### Trecho selecionado
·····

A ciência verdadeiramente inclusiva é aquela que reconhece e valoriza a diversidade de perspectivas e experiências, onde mulheres e mães têm espaço e oportunidades equitativos de produção do conhecimento
Por Ana Pimentel, Le Monde Diplomatique Brasil
Nas últimas semanas, veio ao debate público a denúncia da professora da Universidade Federal do ABC, Maria Caramez Carolotto, a respeito da discriminação de gênero em parecer do Conselho Nacional de Desenvolvimento Científico e Tecnológico (CNPq) como resposta a sua solicitação de bolsa de produtividade, a mais importante da agência concedida a docentes. Contudo, para as mulheres pesquisadoras, professoras e cientistas, assim como para o movimento nacional de ciência e tecnologia, essa realidade não é uma novidade.

·····

[Itens salvos]

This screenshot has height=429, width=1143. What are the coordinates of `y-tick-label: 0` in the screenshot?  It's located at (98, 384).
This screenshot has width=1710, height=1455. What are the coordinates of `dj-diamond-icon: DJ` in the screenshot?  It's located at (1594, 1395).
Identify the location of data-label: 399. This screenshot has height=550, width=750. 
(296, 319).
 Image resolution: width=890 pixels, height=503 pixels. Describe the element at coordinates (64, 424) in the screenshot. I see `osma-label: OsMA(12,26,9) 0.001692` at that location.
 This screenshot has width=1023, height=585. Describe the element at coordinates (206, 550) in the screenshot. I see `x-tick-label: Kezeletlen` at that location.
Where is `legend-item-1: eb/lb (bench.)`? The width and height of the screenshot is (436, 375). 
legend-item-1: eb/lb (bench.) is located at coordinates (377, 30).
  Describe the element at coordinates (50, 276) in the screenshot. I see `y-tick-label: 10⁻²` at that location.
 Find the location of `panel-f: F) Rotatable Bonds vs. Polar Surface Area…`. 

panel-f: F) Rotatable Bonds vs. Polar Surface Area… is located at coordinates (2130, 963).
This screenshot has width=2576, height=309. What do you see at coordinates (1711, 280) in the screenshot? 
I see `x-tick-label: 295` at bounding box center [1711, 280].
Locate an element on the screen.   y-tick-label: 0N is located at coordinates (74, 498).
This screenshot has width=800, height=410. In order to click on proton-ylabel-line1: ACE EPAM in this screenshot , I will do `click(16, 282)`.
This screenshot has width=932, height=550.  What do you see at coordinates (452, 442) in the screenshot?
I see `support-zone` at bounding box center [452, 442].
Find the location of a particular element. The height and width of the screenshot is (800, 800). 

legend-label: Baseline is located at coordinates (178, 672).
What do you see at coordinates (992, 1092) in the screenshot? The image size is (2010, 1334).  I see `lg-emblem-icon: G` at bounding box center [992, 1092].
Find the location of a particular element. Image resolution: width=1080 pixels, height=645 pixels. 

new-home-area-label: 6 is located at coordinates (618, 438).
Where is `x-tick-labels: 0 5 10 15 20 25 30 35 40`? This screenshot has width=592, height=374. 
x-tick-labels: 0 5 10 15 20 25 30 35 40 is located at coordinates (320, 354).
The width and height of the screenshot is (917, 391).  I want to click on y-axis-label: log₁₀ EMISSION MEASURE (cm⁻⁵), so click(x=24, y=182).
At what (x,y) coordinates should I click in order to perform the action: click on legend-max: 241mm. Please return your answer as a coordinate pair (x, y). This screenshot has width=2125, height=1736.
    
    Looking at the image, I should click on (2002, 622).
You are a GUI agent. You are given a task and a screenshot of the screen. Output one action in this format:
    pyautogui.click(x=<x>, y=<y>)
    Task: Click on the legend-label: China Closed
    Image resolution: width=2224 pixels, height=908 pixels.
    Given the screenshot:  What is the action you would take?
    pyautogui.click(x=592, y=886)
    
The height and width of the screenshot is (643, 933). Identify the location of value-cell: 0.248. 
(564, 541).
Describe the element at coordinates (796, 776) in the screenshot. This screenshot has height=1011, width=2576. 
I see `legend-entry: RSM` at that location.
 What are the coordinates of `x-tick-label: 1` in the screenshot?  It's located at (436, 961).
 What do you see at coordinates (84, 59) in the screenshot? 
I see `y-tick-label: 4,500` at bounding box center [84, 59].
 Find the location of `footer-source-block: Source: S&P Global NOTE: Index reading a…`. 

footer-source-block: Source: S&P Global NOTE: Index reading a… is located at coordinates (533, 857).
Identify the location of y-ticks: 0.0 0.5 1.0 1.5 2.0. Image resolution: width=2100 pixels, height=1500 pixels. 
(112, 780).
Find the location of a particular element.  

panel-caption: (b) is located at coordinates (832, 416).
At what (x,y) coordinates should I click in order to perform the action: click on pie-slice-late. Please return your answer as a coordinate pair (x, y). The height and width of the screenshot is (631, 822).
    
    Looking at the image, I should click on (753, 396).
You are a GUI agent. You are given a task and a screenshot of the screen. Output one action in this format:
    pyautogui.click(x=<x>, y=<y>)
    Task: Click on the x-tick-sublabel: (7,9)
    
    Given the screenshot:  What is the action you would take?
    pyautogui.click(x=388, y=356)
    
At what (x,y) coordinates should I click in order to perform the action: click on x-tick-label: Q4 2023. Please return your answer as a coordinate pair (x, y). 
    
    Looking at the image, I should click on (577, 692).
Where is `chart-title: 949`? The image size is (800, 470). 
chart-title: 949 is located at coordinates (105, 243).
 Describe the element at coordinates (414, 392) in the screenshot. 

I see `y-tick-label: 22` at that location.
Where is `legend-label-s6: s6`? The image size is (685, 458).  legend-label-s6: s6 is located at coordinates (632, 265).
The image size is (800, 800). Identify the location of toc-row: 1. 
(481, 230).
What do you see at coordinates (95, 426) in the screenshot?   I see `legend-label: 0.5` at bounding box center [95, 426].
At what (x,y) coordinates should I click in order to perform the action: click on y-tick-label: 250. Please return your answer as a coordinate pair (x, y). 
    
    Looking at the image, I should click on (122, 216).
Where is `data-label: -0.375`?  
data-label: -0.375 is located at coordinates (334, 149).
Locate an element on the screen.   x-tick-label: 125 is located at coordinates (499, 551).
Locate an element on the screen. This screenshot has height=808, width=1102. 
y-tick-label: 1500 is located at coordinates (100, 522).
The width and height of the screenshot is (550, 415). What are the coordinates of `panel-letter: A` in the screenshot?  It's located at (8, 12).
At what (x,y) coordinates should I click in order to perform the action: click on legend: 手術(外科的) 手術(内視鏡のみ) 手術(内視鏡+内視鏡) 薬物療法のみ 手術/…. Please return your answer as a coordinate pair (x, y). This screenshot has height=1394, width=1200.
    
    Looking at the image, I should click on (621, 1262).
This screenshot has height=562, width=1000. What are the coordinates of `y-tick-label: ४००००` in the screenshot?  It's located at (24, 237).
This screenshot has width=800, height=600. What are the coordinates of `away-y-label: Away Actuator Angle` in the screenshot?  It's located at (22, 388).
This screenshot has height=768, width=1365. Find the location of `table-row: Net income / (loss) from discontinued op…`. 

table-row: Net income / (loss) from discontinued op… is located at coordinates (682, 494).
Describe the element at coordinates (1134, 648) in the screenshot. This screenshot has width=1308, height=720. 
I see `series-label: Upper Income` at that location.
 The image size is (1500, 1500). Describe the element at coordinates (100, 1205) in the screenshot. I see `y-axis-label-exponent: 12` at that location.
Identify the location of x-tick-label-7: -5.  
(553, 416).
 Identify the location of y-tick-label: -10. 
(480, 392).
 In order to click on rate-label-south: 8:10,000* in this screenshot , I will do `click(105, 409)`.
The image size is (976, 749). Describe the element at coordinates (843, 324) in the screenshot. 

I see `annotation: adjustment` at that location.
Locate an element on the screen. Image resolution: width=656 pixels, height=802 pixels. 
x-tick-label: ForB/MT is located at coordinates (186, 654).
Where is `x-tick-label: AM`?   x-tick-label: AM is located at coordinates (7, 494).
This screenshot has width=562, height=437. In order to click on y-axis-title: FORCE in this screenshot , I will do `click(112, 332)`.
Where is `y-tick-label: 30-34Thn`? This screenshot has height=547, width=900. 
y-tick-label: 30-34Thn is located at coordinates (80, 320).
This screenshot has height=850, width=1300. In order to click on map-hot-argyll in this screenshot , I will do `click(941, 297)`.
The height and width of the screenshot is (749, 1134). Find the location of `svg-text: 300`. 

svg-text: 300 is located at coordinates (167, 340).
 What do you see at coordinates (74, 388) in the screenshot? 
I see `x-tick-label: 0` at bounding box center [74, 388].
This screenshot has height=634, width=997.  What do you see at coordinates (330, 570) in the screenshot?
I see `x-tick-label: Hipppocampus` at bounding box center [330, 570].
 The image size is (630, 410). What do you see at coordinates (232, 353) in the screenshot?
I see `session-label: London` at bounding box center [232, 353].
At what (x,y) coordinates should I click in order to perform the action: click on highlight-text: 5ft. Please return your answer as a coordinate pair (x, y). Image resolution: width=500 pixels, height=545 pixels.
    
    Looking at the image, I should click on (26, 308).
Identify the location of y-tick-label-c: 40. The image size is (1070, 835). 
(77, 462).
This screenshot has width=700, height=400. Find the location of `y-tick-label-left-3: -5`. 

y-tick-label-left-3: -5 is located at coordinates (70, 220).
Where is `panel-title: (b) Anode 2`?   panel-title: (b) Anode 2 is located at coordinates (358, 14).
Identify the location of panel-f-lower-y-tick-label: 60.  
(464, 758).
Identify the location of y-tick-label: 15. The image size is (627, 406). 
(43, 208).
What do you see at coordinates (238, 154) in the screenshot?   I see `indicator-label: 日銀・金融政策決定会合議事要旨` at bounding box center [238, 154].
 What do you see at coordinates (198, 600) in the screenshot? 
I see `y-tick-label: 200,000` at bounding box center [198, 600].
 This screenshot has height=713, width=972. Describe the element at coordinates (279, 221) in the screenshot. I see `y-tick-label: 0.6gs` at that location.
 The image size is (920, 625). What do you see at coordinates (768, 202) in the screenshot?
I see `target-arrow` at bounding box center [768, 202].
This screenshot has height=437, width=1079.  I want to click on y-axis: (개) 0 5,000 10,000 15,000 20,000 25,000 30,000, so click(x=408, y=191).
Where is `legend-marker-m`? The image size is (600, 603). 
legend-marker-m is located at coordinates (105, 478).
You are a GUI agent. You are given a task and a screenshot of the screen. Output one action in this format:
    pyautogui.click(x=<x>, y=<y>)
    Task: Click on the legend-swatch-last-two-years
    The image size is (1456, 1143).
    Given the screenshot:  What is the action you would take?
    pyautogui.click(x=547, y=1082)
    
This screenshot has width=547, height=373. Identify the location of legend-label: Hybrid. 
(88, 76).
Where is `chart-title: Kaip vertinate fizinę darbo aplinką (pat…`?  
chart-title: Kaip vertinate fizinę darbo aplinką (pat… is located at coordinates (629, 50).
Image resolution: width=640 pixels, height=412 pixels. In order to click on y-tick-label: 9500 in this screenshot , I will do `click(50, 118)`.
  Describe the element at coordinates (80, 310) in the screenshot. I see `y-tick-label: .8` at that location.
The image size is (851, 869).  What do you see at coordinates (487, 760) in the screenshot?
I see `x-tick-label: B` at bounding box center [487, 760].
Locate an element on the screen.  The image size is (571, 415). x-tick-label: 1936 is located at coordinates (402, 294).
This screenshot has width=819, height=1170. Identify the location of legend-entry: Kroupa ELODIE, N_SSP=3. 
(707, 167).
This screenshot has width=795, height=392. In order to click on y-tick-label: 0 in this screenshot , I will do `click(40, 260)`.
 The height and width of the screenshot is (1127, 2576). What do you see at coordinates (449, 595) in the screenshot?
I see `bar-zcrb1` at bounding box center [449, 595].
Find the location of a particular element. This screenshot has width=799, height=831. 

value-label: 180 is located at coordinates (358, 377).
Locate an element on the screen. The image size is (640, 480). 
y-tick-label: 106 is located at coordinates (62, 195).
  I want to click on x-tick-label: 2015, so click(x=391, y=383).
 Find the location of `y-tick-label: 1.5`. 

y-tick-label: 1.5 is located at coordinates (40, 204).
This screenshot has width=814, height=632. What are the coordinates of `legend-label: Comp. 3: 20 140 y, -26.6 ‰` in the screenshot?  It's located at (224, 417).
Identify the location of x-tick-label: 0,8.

·····

### Instruções da tarefa
Reproduza sem alterações a parte do trecho selecionado que começa nas palavras "A ciência verdadeiramente" e termina após as palavras "é uma novidade.".

### Sua resposta
A ciência verdadeiramente inclusiva é aquela que reconhece e valoriza a diversidade de perspectivas e experiências, onde mulheres e mães têm espaço e oportunidades equitativos de produção do conhecimento
Por Ana Pimentel, Le Monde Diplomatique Brasil
Nas últimas semanas, veio ao debate público a denúncia da professora da Universidade Federal do ABC, Maria Caramez Carolotto, a respeito da discriminação de gênero em parecer do Conselho Nacional de Desenvolvimento Científico e Tecnológico (CNPq) como resposta a sua solicitação de bolsa de produtividade, a mais importante da agência concedida a docentes. Contudo, para as mulheres pesquisadoras, professoras e cientistas, assim como para o movimento nacional de ciência e tecnologia, essa realidade não é uma novidade.